Optus has submitted an enforceable undertaking to offer remedies to more than 8700 customers over misleading advertising of nbn plans.
The ACCC took action against the company after finding that for a nearly two-year period until June 2017, ACMA had been offering nbn services advertising a range of speed plans that the technical limitations on customers’ FTTN and FTTB connections meant it was incapable of delivering.
The investigation found that 48% of Optus FTTN customers sold a 100 Mbps download 40 Mbps upload plan could not receive these speeds, and 21% could not even receive the next highest speed tier of 50 Mbps download 20 Mbps upload.
In addition, 26% of Optus FTTN customers on the mid 50 Mbps tier and even 3% of FTTN customers on the base 25 Mbps plan could not receive the promised speeds.
In making its undertaking, Optus admitted that it likely contravened Australian competition law with its advertising. The undertaking details remedies including refunds, moving speed plans, discounted speed plans and offering a contract exit without a break fee.
Like Telstra before it, Optus has also committed to check within four weeks of connecting a customer to a new nbn speed plan to check whether they are getting the advertised speeds they are paying for and to proactively contact customers and offer remedies when the connections fall short.

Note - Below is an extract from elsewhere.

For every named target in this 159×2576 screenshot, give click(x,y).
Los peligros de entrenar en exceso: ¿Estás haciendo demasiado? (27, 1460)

“Optus is the second major internet provider we have taken action against for selling broadband speeds they could not deliver to their customers,” ACCC Chairman Rod Sims said.
“Worryingly, many affected Optus FTTN customers could not even receive the maximum speed of a lower-tier plan. This is a concerning trend we have seen throughout the industry and we are working to fix this.”
In November, Telstra agreed to compensate around 42,000 customers over the same issues. At the time, the ACCC made clear that such problems are ubiquitous across the industry and that action against other providers will be forthcoming.